The Georgia Supreme Court ruled Monday it will no longer automatically hear pretrial appeals by defendants who claim they were denied their right to a speedy trial.
The court, citing a 1978 U.S. Supreme Court decision, said such appeals only cause further delays and undermine the intent of the constitutional guarantee. The state Supreme Court’s unanimous ruling overturned its own precedents dating back to 1994, which the court now says were wrongly decided.
The court issued its ruling against Marcin Sosniak, who faces a Forsyth County death-penalty prosecution for the March 2006 killings of Kyle Elliott Jones, 17; Lynn Bartlett, 56; Mariel Elisabeth Hannah, 18; and William Christopher Osment, 15.
Sosniak was twice granted requests to delay his trial, initially set for January 2011. When a Forsyth judge rejected Sosniak’s third request for a delay, Sosniak’s lawyers filed a motion to dismiss the charges on grounds Sosniak’s right to a speedy trial had been violated.

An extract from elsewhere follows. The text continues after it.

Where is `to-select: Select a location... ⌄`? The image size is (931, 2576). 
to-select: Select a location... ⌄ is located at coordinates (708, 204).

The trial judge refused to do so, finding Sosniak had “methodically maneuvered throughout the litigation to prevent the trial of this case.” Sosniak then appealed that decision under the assumption the high court had no choice but to hear it.

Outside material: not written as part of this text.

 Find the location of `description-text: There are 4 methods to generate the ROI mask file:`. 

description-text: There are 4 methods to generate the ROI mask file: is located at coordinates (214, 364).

But Justice Harold Melton said the state Supreme Court only hears appeals of “final judgments,” such as when a judge dismisses charges against a defendant after finding a speedy trial violation. If a defendant wants the file an appeal of a judge’s pretrial ruling that denies a speedy trial motion, the defendant must now ask for permission to do so.

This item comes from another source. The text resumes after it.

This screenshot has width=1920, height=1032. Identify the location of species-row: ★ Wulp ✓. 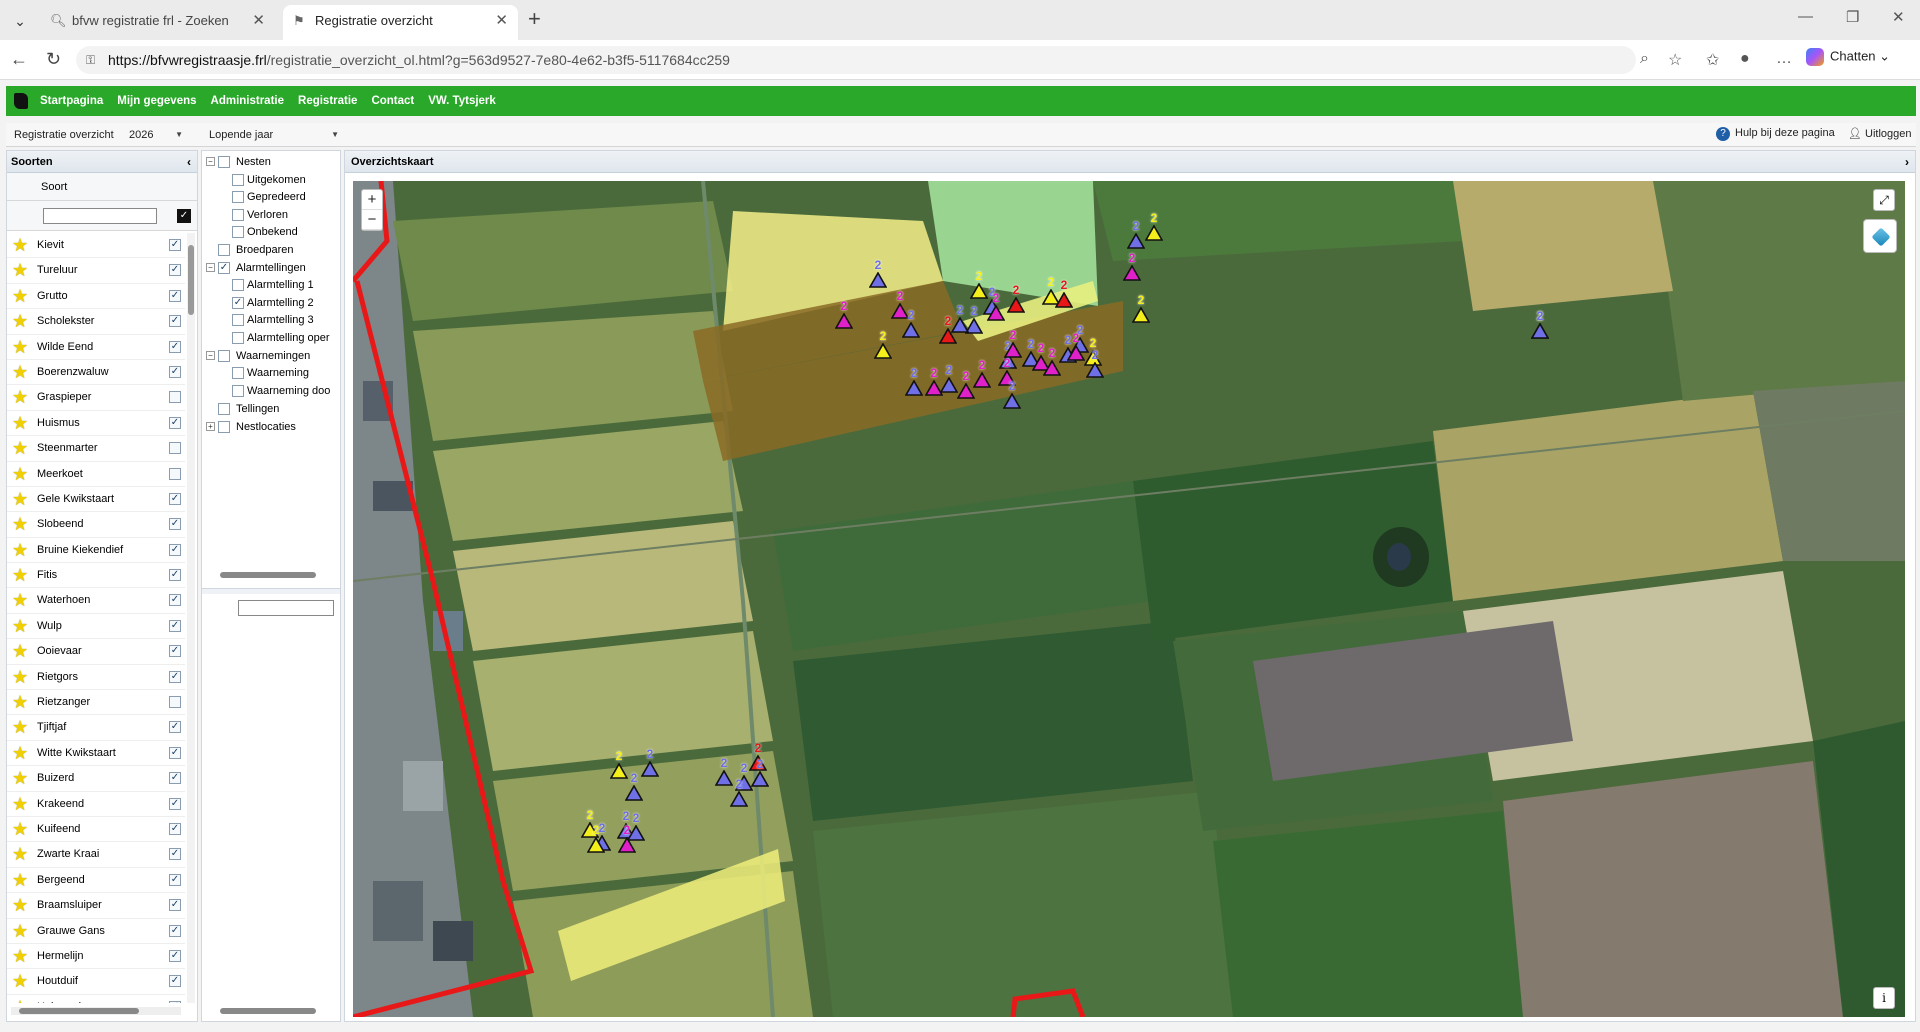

Noting Sosniak may have been caught by surprise, Melton still addressed Sosniak’s speedy trial claim. The trial judge correctly ruled against Sosniak, Melton said.
Justice David Nahmias, writing a concurring opinion joined by Justice Keith Blackwell, said Sosniak has been in no hurry to go to trial — perhaps because of rulings that determined his admissions to police, such as where the murder weapon was discarded, can be used against him at trial.
“No longer will defendants in Georgia be able to invoke the right to a speedy trial to achieve exactly the opposite of the constitutional guarantee — lengthy and unnecessary delays in criminal trials,” Nahmias wrote.